Direction. Copy out the listing below line for line, without changing anything.

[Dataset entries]
* BEGIN *

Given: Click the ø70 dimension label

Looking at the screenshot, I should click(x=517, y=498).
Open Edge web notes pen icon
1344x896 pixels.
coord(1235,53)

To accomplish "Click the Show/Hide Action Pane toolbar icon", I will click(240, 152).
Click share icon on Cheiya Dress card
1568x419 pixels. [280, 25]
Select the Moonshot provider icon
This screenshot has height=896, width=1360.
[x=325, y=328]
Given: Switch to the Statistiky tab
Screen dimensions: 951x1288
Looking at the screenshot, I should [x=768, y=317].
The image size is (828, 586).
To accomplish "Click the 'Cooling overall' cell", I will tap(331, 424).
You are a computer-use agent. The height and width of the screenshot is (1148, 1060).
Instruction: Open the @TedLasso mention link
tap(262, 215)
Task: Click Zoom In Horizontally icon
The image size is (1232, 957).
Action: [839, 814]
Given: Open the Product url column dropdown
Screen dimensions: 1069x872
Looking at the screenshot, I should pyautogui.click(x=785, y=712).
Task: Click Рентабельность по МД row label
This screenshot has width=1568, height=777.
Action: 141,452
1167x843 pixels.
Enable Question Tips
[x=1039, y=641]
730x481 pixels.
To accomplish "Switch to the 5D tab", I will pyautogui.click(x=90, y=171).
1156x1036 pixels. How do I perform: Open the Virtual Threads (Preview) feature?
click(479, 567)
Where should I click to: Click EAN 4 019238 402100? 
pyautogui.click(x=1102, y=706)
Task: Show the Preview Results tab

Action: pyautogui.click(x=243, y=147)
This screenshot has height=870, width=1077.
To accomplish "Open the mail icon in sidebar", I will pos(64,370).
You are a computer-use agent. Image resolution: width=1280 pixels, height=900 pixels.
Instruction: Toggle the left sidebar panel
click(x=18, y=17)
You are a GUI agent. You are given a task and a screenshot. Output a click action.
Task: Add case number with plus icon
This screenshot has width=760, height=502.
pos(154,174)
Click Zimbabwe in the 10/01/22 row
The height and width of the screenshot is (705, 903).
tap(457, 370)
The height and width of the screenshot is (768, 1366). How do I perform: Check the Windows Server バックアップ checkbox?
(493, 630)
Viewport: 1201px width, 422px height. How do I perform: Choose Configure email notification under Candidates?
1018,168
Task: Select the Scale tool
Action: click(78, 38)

* END *

Reply.
Given: Click the ø70 dimension label

Looking at the screenshot, I should click(x=517, y=498).
Open Edge web notes pen icon
1344x896 pixels.
coord(1235,53)

To accomplish "Click the Show/Hide Action Pane toolbar icon", I will click(240, 152).
Click share icon on Cheiya Dress card
1568x419 pixels. [280, 25]
Select the Moonshot provider icon
This screenshot has height=896, width=1360.
[x=325, y=328]
Given: Switch to the Statistiky tab
Screen dimensions: 951x1288
Looking at the screenshot, I should [x=768, y=317].
The image size is (828, 586).
To accomplish "Click the 'Cooling overall' cell", I will tap(331, 424).
You are a computer-use agent. The height and width of the screenshot is (1148, 1060).
Instruction: Open the @TedLasso mention link
tap(262, 215)
Task: Click Zoom In Horizontally icon
The image size is (1232, 957).
Action: [839, 814]
Given: Open the Product url column dropdown
Screen dimensions: 1069x872
Looking at the screenshot, I should pyautogui.click(x=785, y=712).
Task: Click Рентабельность по МД row label
This screenshot has width=1568, height=777.
Action: 141,452
1167x843 pixels.
Enable Question Tips
[x=1039, y=641]
730x481 pixels.
To accomplish "Switch to the 5D tab", I will pyautogui.click(x=90, y=171).
1156x1036 pixels. How do I perform: Open the Virtual Threads (Preview) feature?
click(479, 567)
Where should I click to: Click EAN 4 019238 402100? 
pyautogui.click(x=1102, y=706)
Task: Show the Preview Results tab

Action: pyautogui.click(x=243, y=147)
This screenshot has height=870, width=1077.
To accomplish "Open the mail icon in sidebar", I will pos(64,370).
You are a computer-use agent. Image resolution: width=1280 pixels, height=900 pixels.
Instruction: Toggle the left sidebar panel
click(x=18, y=17)
You are a GUI agent. You are given a task and a screenshot. Output a click action.
Task: Add case number with plus icon
This screenshot has width=760, height=502.
pos(154,174)
Click Zimbabwe in the 10/01/22 row
The height and width of the screenshot is (705, 903).
tap(457, 370)
The height and width of the screenshot is (768, 1366). How do I perform: Check the Windows Server バックアップ checkbox?
(493, 630)
Viewport: 1201px width, 422px height. How do I perform: Choose Configure email notification under Candidates?
1018,168
Task: Select the Scale tool
Action: click(78, 38)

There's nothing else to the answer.